3. Augmentation Step:
   • The original question and the retrieved document chunks are combined into a single prompt: “You are a helpful assistant for answering questions about company policies. Use the following context to answer the question. If you don’t know the answer based on the provided context, simply state that you don’t know, and do not make up an answer.[Retrieved chunk 1: “Employees are eligible for remote work…”] [Retrieved chunk 2: “Approval process for remote work involves…”] [Retrieved chunk 3: “Equipment provided for remote setups…”]What is the company’s policy on working from home?”
4. Generation Step:
   • This augmented prompt is sent to the LLM (e.g., GPT-3.5-turbo).

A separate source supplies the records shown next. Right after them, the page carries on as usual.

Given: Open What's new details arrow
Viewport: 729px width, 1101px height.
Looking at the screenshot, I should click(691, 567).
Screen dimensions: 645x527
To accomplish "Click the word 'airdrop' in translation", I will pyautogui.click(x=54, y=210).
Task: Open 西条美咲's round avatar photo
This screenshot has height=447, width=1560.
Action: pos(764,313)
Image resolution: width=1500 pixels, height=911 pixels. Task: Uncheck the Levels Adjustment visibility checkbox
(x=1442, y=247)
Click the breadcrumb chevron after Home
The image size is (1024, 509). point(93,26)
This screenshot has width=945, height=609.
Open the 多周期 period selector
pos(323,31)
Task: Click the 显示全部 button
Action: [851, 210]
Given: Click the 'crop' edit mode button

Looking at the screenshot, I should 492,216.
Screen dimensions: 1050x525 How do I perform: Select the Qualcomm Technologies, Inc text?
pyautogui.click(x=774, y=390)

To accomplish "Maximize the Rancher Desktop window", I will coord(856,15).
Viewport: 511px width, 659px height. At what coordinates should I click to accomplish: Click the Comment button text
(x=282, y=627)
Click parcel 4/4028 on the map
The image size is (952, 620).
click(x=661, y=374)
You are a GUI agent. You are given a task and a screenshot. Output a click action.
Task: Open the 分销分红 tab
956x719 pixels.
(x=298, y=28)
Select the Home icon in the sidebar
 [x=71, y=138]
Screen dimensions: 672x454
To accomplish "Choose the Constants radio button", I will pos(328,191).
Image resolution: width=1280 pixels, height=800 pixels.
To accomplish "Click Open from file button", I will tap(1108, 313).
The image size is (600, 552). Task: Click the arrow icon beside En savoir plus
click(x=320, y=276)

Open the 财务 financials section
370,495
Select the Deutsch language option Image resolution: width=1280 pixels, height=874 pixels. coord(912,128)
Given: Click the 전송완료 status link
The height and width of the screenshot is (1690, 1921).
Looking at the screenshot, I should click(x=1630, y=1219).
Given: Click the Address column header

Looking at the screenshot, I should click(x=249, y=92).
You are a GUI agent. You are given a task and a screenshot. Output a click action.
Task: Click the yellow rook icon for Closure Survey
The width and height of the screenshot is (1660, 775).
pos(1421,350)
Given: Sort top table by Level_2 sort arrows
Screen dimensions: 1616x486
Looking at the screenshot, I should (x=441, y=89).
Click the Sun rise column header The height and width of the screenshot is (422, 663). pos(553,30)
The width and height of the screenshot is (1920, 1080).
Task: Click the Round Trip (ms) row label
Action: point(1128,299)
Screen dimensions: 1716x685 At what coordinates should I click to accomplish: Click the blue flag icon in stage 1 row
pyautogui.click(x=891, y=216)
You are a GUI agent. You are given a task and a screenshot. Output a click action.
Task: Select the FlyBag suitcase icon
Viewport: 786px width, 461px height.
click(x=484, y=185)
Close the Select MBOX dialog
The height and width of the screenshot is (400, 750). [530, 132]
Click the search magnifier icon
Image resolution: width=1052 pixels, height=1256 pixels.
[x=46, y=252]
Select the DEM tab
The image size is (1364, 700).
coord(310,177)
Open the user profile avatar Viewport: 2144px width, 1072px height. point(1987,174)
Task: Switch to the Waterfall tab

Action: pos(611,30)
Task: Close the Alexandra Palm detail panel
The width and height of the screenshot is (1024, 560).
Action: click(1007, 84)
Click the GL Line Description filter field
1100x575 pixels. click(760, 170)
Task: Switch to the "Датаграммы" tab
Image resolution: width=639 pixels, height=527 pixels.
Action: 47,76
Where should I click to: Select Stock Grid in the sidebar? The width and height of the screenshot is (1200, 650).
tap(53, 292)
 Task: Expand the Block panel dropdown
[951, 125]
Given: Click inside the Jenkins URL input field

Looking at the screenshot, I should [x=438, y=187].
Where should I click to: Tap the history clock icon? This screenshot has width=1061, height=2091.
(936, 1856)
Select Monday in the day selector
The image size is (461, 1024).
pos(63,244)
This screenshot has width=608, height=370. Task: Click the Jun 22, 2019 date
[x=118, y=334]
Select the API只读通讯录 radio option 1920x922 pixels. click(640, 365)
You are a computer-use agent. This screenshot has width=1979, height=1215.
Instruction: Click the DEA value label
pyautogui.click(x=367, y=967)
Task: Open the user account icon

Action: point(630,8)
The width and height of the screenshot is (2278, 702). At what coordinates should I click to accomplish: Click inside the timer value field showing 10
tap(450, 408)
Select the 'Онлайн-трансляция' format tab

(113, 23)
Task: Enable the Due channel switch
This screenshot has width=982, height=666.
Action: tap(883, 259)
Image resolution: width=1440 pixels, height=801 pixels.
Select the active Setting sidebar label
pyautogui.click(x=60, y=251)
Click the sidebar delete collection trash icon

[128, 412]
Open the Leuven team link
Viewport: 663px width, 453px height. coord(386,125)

   • The LLM uses its general language understanding capabilities, combined with the specific context provided, to generate an accurate and relevant answer about the company’s remote work policy.
5. Output: The LLM provides the answer to the user.

Conclusion

By combining the powerful generative capabilities of LLMs with the precise, up-to-date information retrieval of RAG, you can build highly effective and domain-specific AI applications. This tutorial provides a foundational understanding and practical steps to get started. Remember, continuous testing, iteration, and updating your knowledge base are key to maintaining a valuable and reliable custom AI solution. Good luck with your AI development endeavors!